• What is expected: Of all the lines below, return only those starting with the line holding "This screenshot has width=690, height=367." and going on through the line holding "Given: Click the 31367.32 price level label", exactly as written.

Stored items
================================

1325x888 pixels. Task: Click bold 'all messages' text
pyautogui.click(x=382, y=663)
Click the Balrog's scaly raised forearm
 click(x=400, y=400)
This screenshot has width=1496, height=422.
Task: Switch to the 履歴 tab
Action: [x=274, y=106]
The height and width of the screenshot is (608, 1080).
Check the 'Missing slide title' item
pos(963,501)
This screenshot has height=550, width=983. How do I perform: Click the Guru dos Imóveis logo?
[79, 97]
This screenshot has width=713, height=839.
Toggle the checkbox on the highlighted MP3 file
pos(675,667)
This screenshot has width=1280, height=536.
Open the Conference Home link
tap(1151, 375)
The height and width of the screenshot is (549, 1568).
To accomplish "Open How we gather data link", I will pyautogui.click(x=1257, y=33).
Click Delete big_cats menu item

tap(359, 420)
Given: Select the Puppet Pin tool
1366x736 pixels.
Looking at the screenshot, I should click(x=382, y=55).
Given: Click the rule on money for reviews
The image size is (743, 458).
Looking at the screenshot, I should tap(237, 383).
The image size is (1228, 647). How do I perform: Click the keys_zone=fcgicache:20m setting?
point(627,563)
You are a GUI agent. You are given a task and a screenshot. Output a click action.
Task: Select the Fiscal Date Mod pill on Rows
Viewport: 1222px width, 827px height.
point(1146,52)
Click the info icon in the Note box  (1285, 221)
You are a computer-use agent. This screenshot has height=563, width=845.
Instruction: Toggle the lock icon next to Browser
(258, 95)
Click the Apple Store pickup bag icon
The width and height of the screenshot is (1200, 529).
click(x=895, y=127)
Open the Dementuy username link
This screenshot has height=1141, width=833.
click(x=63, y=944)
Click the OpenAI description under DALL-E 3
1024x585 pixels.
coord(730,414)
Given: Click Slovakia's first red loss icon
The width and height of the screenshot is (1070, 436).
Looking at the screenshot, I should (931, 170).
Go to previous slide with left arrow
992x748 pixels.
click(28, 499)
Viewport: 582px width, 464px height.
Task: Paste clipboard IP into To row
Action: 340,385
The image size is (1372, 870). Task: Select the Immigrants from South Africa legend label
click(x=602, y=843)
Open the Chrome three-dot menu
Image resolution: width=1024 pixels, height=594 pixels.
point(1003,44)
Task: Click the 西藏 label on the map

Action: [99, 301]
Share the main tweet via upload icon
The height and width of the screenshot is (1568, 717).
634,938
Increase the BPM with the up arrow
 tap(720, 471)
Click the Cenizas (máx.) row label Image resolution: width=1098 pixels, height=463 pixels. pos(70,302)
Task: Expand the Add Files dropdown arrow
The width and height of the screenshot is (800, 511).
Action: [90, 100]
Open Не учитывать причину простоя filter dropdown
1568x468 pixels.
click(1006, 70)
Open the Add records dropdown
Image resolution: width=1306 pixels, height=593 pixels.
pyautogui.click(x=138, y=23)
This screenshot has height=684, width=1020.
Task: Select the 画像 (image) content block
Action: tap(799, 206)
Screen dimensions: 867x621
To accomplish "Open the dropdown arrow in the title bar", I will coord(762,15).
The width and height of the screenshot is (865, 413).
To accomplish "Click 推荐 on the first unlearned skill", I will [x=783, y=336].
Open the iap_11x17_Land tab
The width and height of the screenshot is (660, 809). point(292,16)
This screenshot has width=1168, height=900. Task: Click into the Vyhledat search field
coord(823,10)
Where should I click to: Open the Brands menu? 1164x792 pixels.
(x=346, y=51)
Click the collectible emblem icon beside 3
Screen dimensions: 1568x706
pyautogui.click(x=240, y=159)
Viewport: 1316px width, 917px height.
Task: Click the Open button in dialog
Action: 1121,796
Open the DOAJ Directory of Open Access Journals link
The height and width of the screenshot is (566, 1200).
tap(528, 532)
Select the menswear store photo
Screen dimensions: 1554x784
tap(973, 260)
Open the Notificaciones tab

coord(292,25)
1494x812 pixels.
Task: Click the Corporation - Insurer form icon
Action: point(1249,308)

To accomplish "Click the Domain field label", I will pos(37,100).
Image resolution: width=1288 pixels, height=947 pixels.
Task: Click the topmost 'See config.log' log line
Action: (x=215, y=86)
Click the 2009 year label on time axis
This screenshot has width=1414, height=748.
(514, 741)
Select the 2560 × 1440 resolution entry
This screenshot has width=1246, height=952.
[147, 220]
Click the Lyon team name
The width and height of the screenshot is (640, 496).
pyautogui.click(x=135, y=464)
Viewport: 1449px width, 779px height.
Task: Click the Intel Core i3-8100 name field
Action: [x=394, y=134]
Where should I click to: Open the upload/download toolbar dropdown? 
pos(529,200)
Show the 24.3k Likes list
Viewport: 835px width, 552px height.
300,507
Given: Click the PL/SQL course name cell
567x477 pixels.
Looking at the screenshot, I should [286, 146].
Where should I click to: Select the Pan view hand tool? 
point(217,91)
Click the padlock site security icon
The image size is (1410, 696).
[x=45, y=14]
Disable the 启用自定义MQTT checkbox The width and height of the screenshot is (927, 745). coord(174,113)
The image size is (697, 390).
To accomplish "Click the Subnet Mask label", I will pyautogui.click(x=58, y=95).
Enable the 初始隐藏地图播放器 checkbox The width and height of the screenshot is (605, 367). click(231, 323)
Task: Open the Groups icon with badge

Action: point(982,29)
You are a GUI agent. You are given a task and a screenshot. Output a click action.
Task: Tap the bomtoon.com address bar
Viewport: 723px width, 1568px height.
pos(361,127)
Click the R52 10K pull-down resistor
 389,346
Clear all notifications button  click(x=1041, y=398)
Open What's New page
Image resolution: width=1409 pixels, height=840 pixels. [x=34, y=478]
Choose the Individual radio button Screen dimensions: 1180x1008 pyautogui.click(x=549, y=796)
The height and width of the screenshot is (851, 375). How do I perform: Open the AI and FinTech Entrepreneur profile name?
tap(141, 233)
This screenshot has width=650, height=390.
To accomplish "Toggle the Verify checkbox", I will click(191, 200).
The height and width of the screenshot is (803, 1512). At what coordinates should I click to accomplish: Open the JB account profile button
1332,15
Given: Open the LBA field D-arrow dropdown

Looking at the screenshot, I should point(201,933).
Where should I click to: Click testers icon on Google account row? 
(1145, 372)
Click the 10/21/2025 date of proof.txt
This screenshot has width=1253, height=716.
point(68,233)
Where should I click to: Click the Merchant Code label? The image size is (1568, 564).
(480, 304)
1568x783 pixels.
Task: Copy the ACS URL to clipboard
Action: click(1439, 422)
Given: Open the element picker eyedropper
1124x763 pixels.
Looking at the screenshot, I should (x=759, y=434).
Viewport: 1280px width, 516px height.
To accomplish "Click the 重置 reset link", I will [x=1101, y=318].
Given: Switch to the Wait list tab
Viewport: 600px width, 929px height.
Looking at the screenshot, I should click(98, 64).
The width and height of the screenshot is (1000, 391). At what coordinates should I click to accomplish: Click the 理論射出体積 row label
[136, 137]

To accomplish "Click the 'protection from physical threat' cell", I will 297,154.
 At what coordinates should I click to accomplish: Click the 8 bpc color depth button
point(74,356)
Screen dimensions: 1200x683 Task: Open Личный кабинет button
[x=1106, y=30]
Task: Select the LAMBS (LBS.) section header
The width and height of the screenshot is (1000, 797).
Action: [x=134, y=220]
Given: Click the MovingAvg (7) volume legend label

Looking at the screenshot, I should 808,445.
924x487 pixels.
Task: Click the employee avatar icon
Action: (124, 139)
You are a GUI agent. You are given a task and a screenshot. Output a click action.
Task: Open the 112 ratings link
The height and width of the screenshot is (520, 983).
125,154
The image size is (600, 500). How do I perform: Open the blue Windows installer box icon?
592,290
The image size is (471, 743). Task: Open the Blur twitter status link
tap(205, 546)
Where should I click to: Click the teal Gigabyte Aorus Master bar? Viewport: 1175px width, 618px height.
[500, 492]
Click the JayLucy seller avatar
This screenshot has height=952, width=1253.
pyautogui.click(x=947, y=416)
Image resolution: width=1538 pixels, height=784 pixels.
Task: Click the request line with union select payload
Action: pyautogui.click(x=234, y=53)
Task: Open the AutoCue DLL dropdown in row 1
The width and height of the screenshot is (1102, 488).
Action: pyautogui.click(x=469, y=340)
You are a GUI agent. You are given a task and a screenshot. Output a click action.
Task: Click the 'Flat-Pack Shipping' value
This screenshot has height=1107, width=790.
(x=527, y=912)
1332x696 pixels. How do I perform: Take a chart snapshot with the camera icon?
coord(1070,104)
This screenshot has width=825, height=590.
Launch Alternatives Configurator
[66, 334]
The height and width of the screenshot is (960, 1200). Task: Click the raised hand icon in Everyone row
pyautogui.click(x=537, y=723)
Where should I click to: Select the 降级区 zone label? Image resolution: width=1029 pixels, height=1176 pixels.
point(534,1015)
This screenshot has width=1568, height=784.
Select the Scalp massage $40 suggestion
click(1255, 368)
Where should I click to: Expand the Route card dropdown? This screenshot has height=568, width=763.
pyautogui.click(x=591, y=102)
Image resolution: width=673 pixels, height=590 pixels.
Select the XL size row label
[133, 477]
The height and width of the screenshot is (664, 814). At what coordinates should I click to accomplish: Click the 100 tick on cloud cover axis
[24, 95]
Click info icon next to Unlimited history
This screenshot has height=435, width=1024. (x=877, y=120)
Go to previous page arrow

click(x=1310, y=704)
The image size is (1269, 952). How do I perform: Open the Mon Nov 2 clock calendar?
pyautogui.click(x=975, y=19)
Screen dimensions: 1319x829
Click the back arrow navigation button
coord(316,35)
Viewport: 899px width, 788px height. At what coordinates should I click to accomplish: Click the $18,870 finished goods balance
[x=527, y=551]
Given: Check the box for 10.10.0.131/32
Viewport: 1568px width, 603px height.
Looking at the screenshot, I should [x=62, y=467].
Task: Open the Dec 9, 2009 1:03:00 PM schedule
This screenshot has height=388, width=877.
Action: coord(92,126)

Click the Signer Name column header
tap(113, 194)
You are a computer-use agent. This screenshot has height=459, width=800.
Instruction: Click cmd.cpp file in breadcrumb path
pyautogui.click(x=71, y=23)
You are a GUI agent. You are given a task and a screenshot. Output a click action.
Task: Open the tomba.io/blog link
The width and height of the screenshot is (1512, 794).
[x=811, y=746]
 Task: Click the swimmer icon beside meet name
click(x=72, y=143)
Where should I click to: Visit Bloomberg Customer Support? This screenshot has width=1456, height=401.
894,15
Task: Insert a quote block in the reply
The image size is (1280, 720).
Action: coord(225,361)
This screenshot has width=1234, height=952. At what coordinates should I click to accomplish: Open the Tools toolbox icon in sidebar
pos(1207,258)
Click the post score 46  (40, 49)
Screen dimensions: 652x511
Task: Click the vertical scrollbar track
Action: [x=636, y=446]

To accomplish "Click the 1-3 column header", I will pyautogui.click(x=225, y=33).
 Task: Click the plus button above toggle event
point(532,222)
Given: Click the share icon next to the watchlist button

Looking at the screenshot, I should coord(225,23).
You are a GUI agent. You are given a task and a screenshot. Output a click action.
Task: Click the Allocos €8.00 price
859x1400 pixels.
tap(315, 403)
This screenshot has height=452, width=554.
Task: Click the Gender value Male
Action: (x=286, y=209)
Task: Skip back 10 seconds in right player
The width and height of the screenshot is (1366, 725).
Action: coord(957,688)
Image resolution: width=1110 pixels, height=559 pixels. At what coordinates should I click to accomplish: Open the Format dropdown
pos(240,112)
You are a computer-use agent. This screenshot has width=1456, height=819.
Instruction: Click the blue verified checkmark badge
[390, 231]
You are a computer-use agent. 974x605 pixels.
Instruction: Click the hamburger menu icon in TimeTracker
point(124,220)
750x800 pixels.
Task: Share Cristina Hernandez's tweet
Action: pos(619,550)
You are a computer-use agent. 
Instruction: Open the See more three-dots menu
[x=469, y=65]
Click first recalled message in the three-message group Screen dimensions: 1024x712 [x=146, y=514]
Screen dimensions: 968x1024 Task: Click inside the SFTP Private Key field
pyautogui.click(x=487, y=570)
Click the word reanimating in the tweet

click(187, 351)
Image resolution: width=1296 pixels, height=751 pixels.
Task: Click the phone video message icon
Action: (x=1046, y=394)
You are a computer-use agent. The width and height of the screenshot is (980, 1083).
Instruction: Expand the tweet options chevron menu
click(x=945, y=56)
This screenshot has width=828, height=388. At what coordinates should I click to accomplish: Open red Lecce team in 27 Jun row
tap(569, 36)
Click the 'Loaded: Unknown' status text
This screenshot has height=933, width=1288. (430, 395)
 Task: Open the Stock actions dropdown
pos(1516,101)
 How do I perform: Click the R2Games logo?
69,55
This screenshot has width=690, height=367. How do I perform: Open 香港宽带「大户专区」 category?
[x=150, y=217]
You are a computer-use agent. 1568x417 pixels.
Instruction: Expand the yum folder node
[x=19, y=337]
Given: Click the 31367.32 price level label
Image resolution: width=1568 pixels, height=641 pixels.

================================

• Solution for this task:
This screenshot has width=690, height=367. How do I perform: Open 香港宽带「大户专区」 category?
[x=150, y=217]
You are a computer-use agent. 1568x417 pixels.
Instruction: Expand the yum folder node
[x=19, y=337]
Given: Click the 31367.32 price level label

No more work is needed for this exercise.